**Source records:**

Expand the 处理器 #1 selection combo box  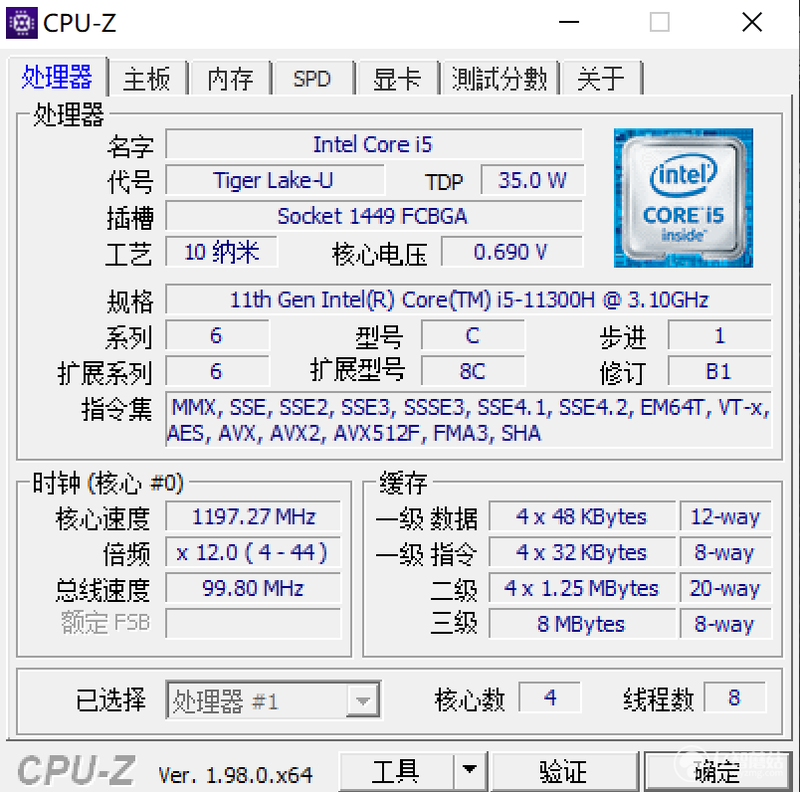[273, 701]
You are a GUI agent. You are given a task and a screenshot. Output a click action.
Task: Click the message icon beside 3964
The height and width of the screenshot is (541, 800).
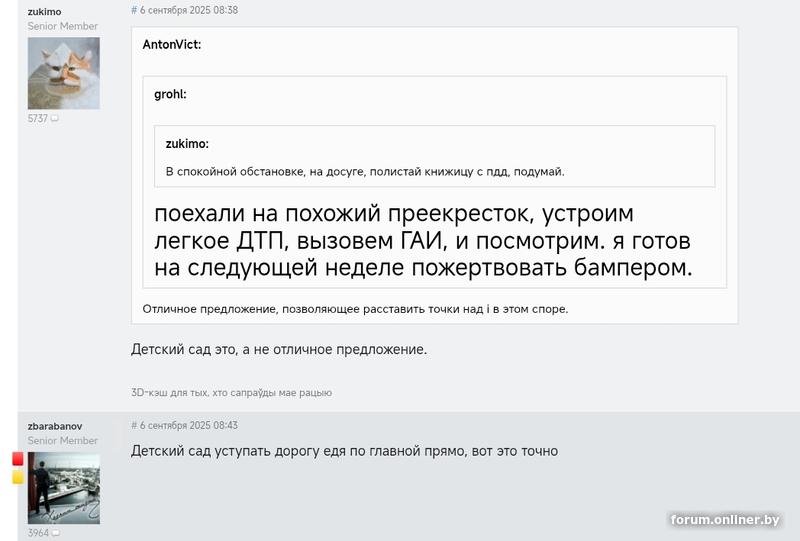(x=55, y=533)
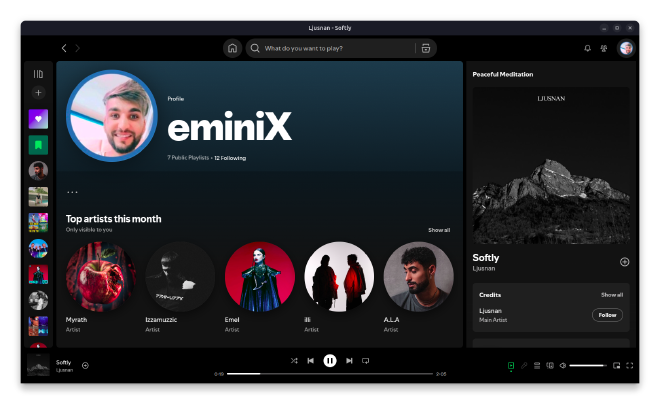Adjust the volume slider
The width and height of the screenshot is (660, 404).
point(587,366)
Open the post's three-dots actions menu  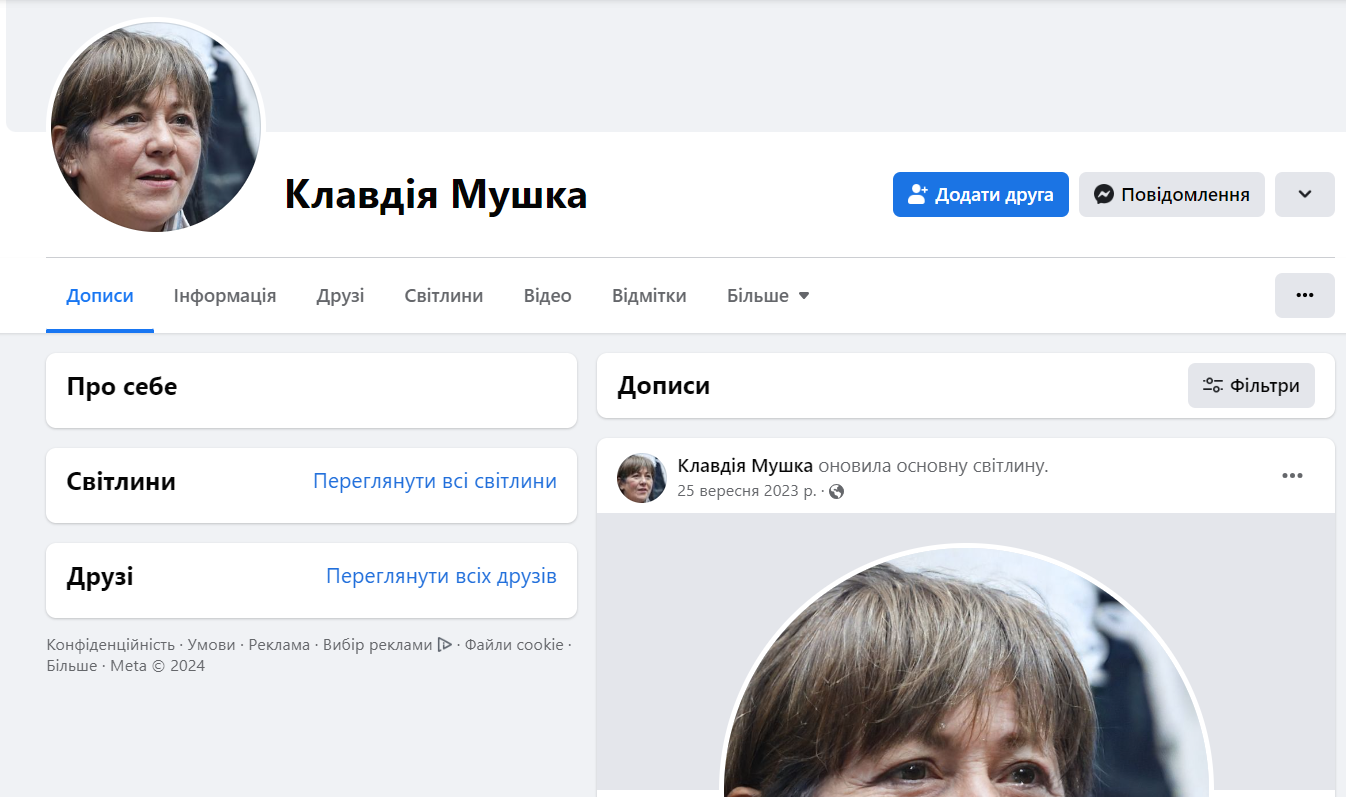pos(1292,476)
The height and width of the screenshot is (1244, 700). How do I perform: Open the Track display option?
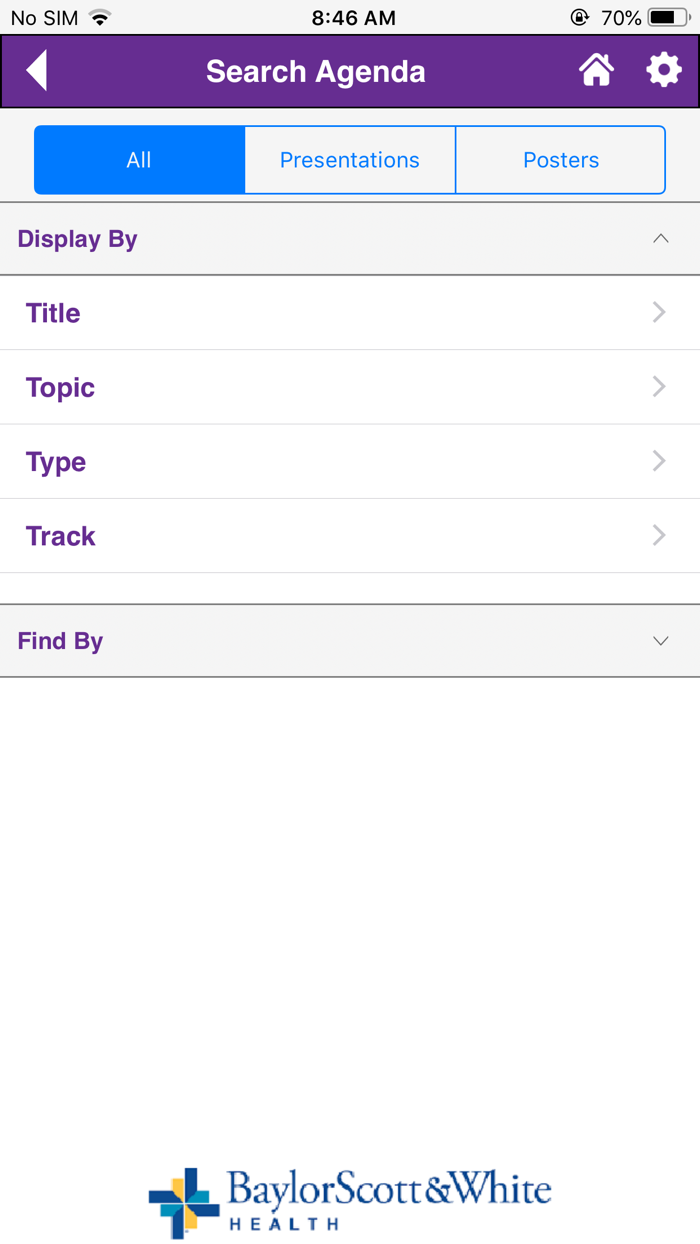click(61, 536)
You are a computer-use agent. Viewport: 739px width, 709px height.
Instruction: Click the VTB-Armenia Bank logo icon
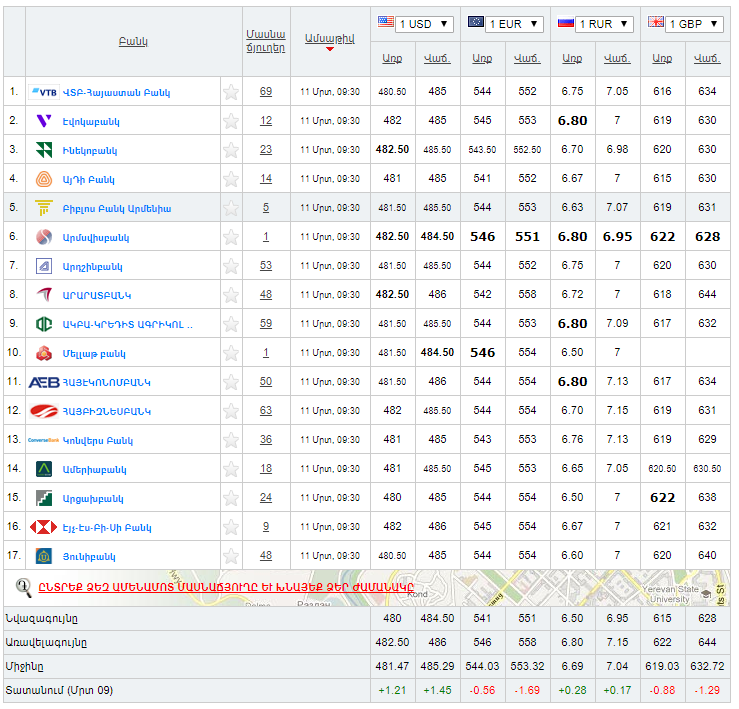click(44, 92)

**Goal:** Rewrite the records starting with the line that contains "You are a computer-use" and going on through the end of the records, with "Viewport" replaced by "Screen size" and everything else unchanged. Leave the pictures out of your answer.

**Answer to this exercise:**
You are a computer-use agent. Screen size: 739px width, 709px height.
Instruction: Click the VTB-Armenia Bank logo icon
click(44, 92)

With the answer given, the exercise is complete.